Patients with severely reduced left ventricular ejection fraction (LVEF; 35% or below) after myocardial infarction (MI) are candidates for prophylactic implantation of a cardioverter defibrillator. However, the vast majority of fatal and non-fatal complications after MI occur in patients with LVEF above 35%, for whom no specific preventive measures exist.
Previous studies in post-MI patients with reduced LVEF suggested that cardiovascular complications are preceded by arrhythmic events. However, as most of these arrhythmias are asymptomatic or subclinical, their detection escapes conventional follow-up. This study examined whether ICMs could provide early detection of such arrhythmias.
SMART-MI was a prospective, randomised, open-label trial conducted between May 2016 and February 2021 at 33 centres in Germany and Austria. The study enrolled MI survivors with LVEF 36-50% and cardiac autonomic dysfunction, which is associated with poor outcomes after MI (including arrhythmias and sudden death) independently of ejection fraction. Autonomic dysfunction was identified by a core lab using digital biomarkers calculated from a 20-minute high-resolution resting electrocardiogram (ECG).
A total of 400 patients were randomly allocated in a 1:1 ratio to ICM implantation and remote monitoring or conventional follow-up. The monitor was implanted subcutaneously using a minimally invasive procedure and a telemonitoring system transmitted a daily report to an ICM core lab. Local study centers were informed about detection of serious arrhythmic events by the ICM core lab.
The primary endpoint was time to detection of serious arrhythmic events, which included atrial fibrillation lasting 6 minutes or longer, higher-degree atrioventricular block, fast non-sustained ventricular tachycardia (VT), and sustained VT/ventricular fibrillation.
All arrhythmias included in the primary composite endpoint have been associated with poor outcomes or would trigger appropriate therapies in patients with an implantable cardioverter defibrillator (ICD)."

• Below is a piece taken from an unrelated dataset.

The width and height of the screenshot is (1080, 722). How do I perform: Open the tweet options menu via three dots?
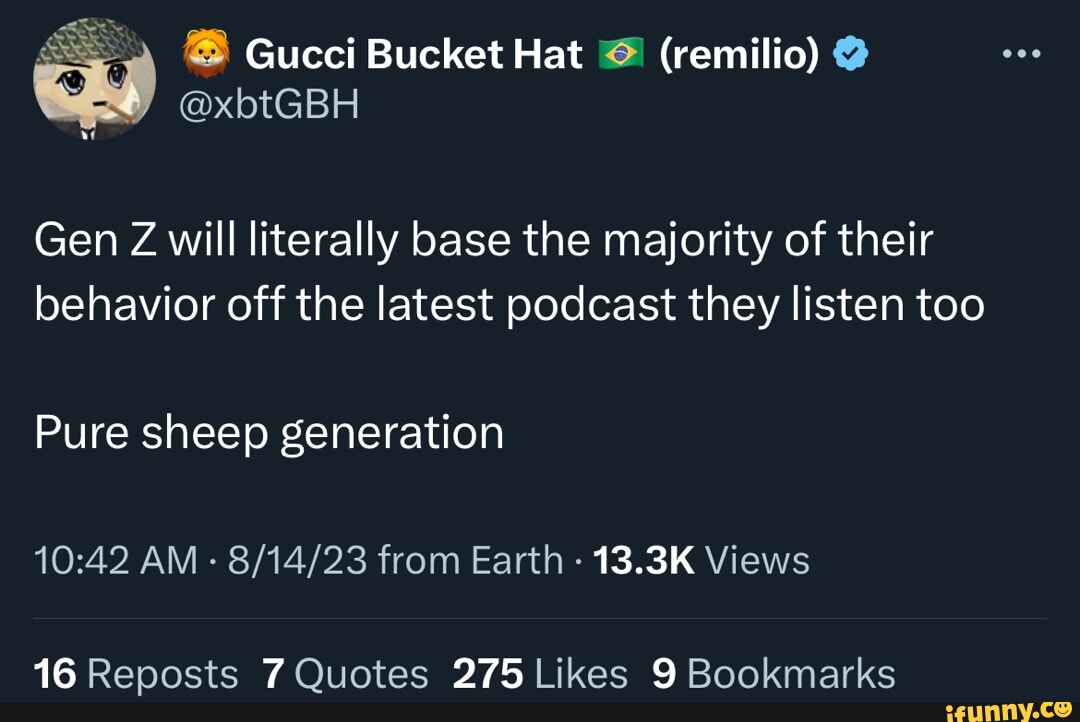pos(1022,52)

Axel Bauer, Principal Investigator, Professor, Medical University of Innsbruck, Austria
During a median follow-up of 21 months, the primary endpoint occurred in 60 (29.9%) patients in the ICM group and 12 (6.0%) patients in the control group (hazard ratio [HR] 6.3; 95% confidence interval [CI] 3.4-11.8; p<0.0001). The cumulative 3-year detection rate of serious arrhythmic events was 41.2% in the ICM group compared to 10.7% in the control group.
Secondary endpoints included major adverse cardiac and cerebrovascular events (MACCE; cardiovascular mortality, stroke, systemic arterial thromboembolism and unplanned hospitalization for decompensated heart failure). Detection of serious arrhythmic events strongly predicted subsequent MACCE in both the ICM group (HR 6.8; 95% CI 2.9-16.2; p<0.001) and the control group (HR 7.3; 95% CI 2.4-22.8; p<0.001).

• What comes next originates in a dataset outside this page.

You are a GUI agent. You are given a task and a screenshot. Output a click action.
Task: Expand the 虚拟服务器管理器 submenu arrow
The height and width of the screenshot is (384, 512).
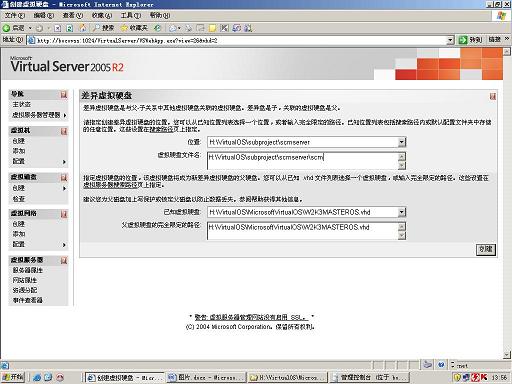pos(65,115)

Professor Bauer noted that the prognostic impact of serious arrhythmic events was not related to the mode of detection, as the positive predictive accuracies were 61% and 62% in the ICM and control groups, respectively (p=0.990). He said: "The important difference was the sensitivity in detection, which was three times higher in the ICM group (61% vs. 20%; p=0.007). This means that adverse outcomes were three times more likely to be detected early in the ICM group."
An increased number of diagnostic and therapeutic measures were observed in the ICM group, including implantation of ICDs or pacemakers, electrophysiological studies, catheter ablations, and initiation of oral anticoagulation. These measures were administered by treating physicians at their own discretion but in accordance with applicable guidelines. "Because this was designed as a diagnostic study, it cannot provide information about the effect of preventive measures on clinical outcomes. Optimal treatment pathways have yet to be established," said Professor Bauer.

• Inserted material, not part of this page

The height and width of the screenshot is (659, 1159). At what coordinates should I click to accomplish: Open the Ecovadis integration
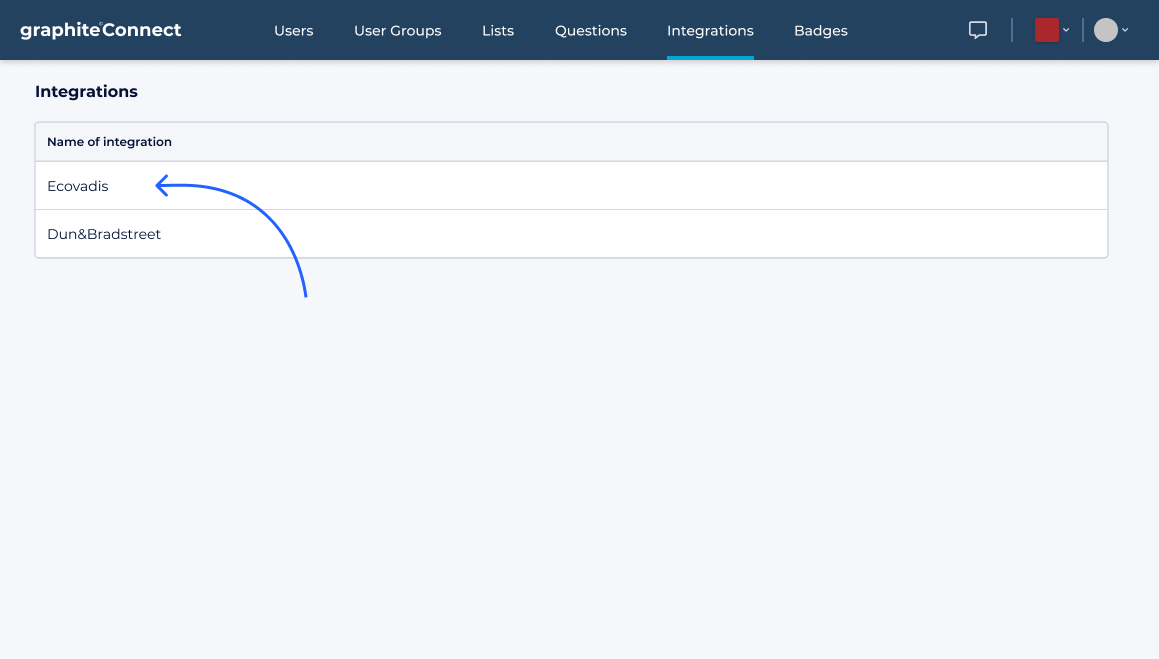(78, 186)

He concluded: "The study found that post-infarction patients with cardiac autonomic dysfunction and only moderately reduced LVEF developed a high number of serious subclinical arrhythmic events that could be detected early and effectively with ICMs. The spectrum and frequency of arrhythmias in these patients was comparable to that of post-infarction patients with reduced LVEF, who are currently candidates for prophylactic ICD therapy. Our study supports the use of ICMs in high-risk post-MI patients with moderately reduced LVEF and cardiac autonomic dysfunction as a sensitive tool for continuous risk assessment."